## Text provided
------------------------------------

Background

There are many cool things about Game of Thrones. If dragons, gore and incest aren’t reason enough to pique your interest, its frequent ‘WTF’ moments should be enough to create any fan.

However when I try and explain the appeal of the show to ‘non-throners’, many baulk at the sheer number of characters that are part of it. Fair enough. There are almost 800 characters in the entire ‘A Song of Ice and Fire’ (ASOIAF) saga and a lot of these relationships are explored with narrative heavily laden with exposition, which can be off putting. Subsequently, buying into GoT can feel a little cumbersome for noobs.

Cue this project!

Having found an amazing data set online curated by Andrew Beveridge - I decided to use some network science techniques to explore all the characters in the ASOIAF saga and their relevant connections with one another. But first let’s get under the skin of what a network is…

What is a network?

A network is a series of nodes, connected by edges. If you spend a lot of time in London you will be familiar with a network which well represents this relationship between node and edge.

The London Underground has stations (nodes) and lines (edges) that connect those stations.

Collectively, all the nodes and edges represent a network much like all the stations and lines of the Underground represent the tube network.

Some stations have more lines connecting them to other stations than others. Kings Cross has six lines connecting it whereas somewhere like Angel is only served by one. Some stations are only accessible through certain lines. For example you can only get to Old Street using the Northern Line whereas London Bridge can be accessed by the Northern Line or the Jubilee Line.

As you can see, nodes and edges are simple concepts but can very quickly become nuanced and this provides the network with its unique shape and function.

------------------------------------

## Data lines
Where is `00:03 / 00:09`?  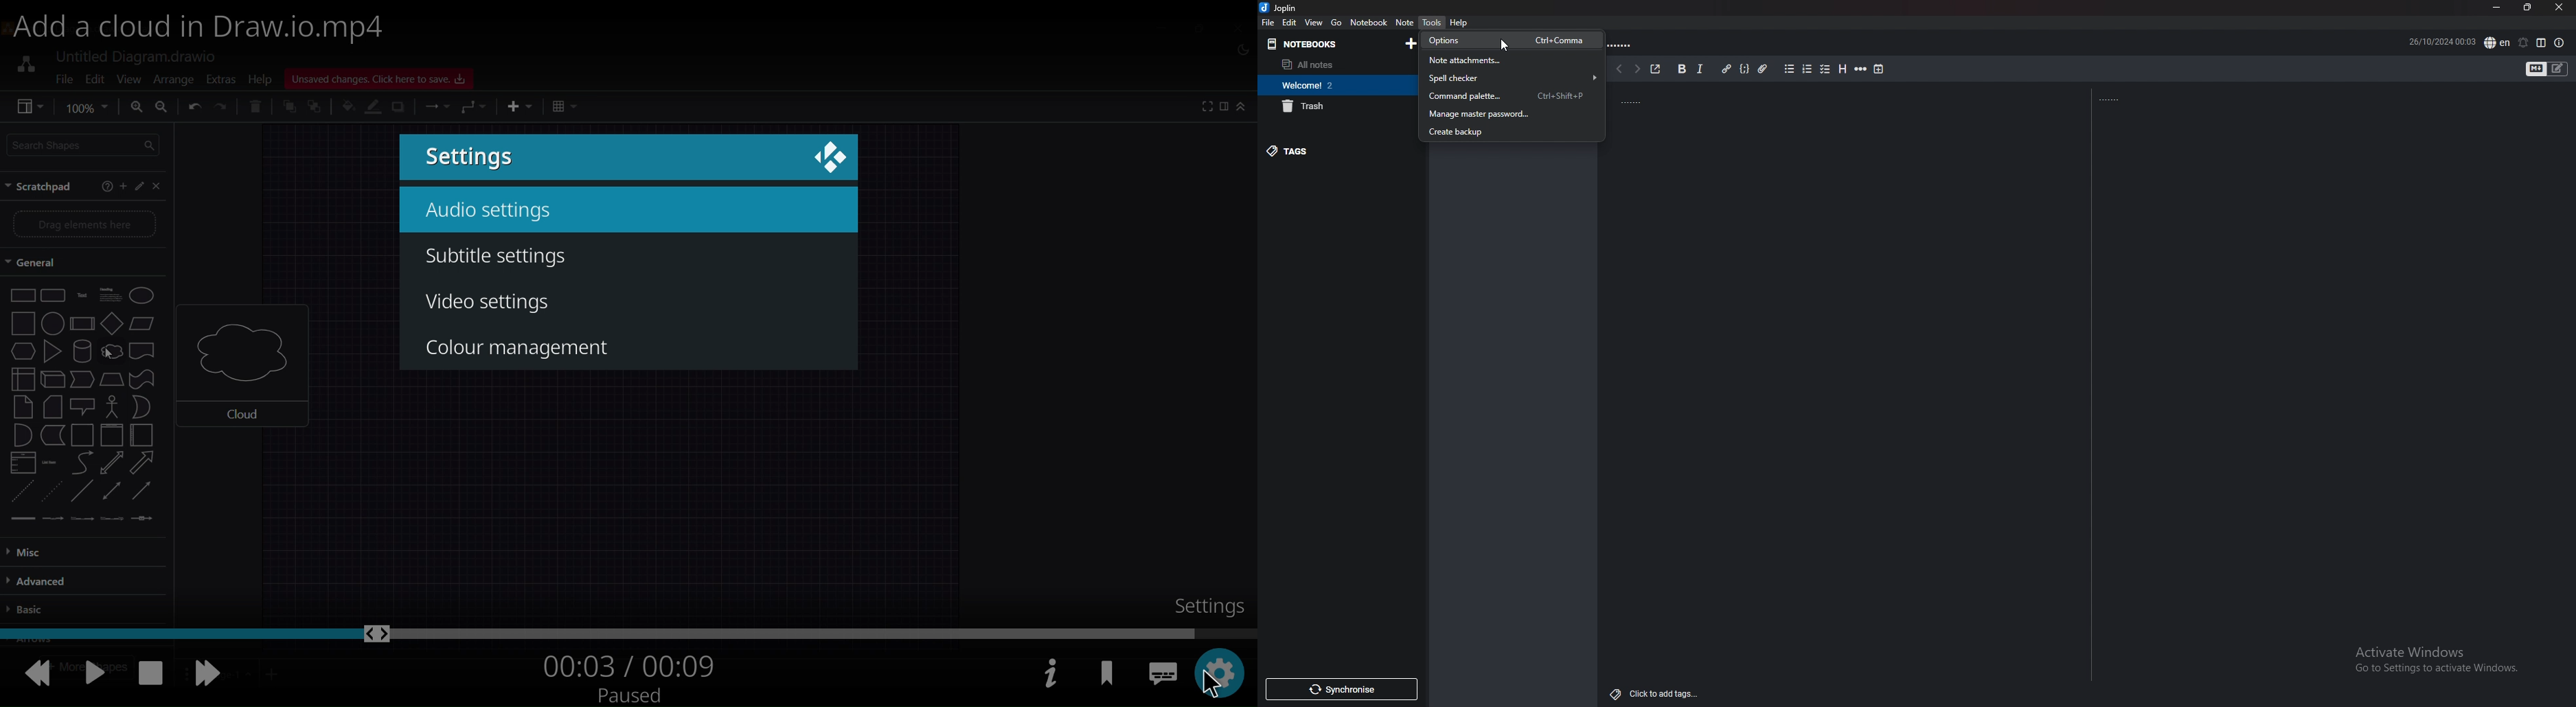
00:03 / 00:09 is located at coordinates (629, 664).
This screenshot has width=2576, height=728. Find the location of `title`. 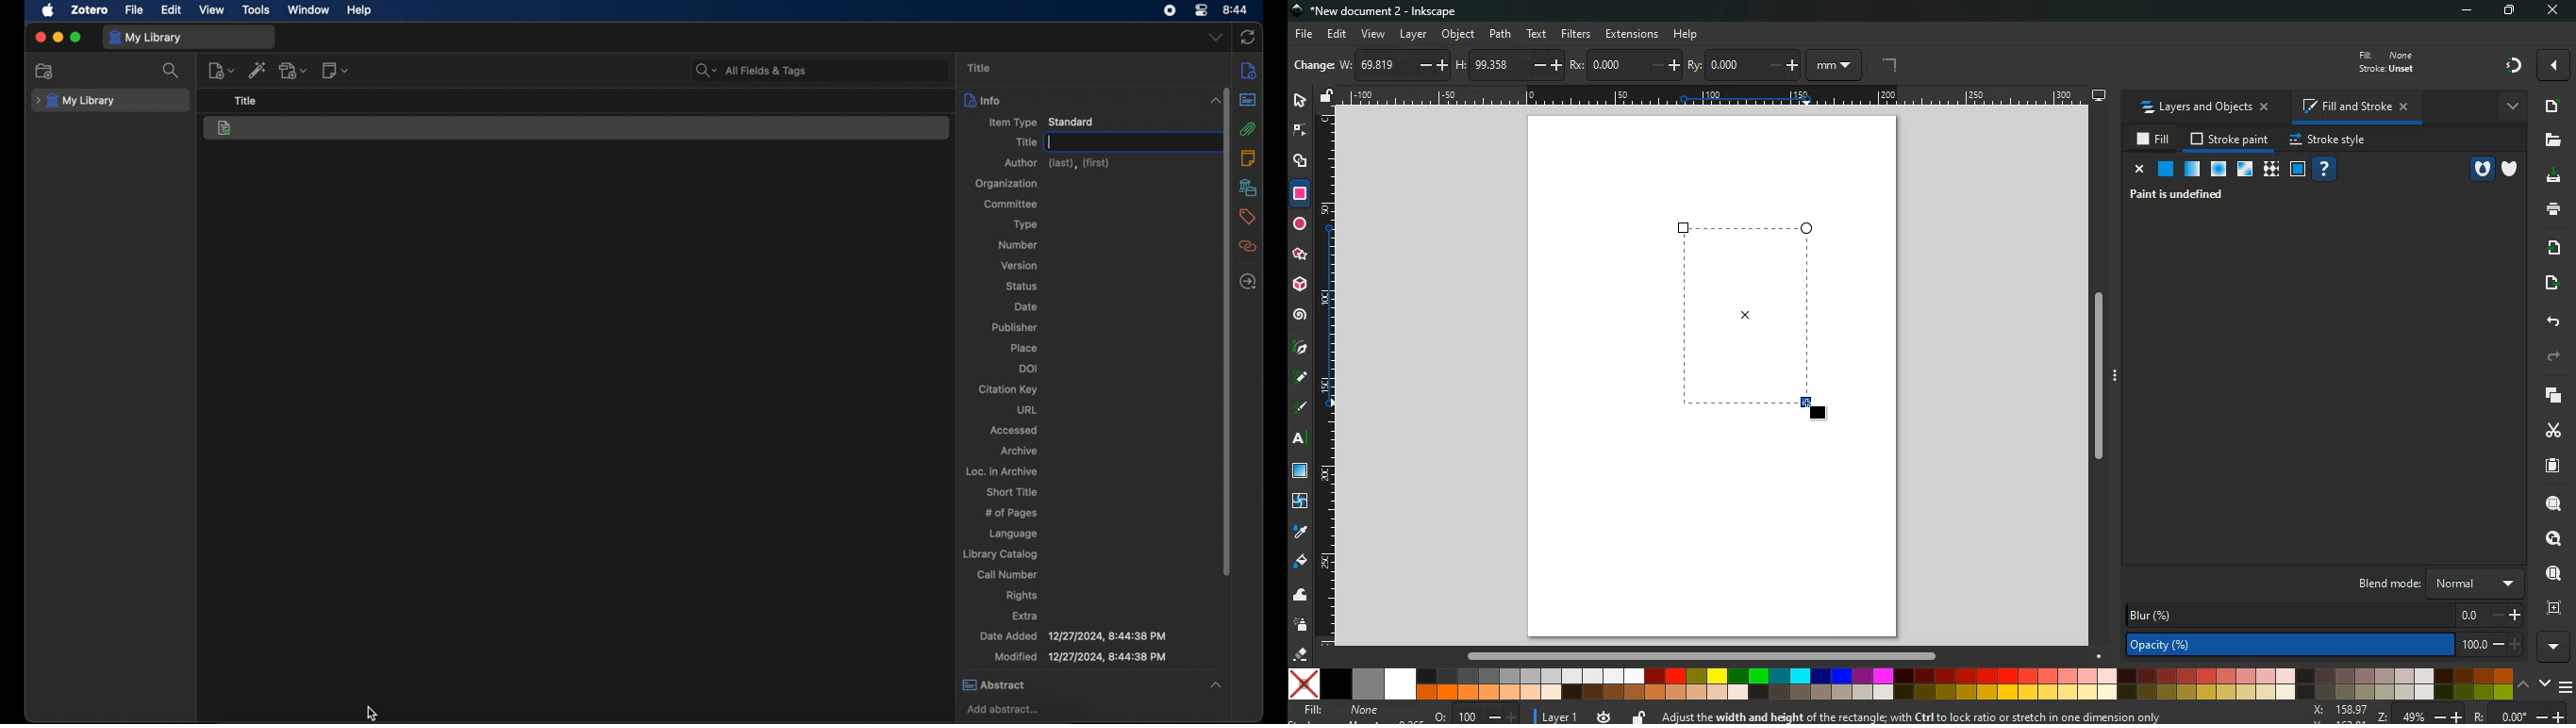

------------------------------------

## Complete the following
a) Translate this sentence from the Game of Thrones text into Spanish: "The London Underground has stations (nodes) and lines (edges) that connect those stations."
b) Rewrite the part of the Game of Thrones text that begins at "Having found an" and stops after "the tube network.", changing every "edges" to "links".

## Response list
a) El metro de Londres tiene estaciones (nodos) y líneas (aristas) que conectan esas estaciones.

b)
Having found an amazing data set online curated by Andrew Beveridge - I decided to use some network science techniques to explore all the characters in the ASOIAF saga and their relevant connections with one another. But first let’s get under the skin of what a network is…

What is a network?

A network is a series of nodes, connected by links. If you spend a lot of time in London you will be familiar with a network which well represents this relationship between node and edge.

The London Underground has stations (nodes) and lines (links) that connect those stations.

Collectively, all the nodes and links represent a network much like all the stations and lines of the Underground represent the tube network.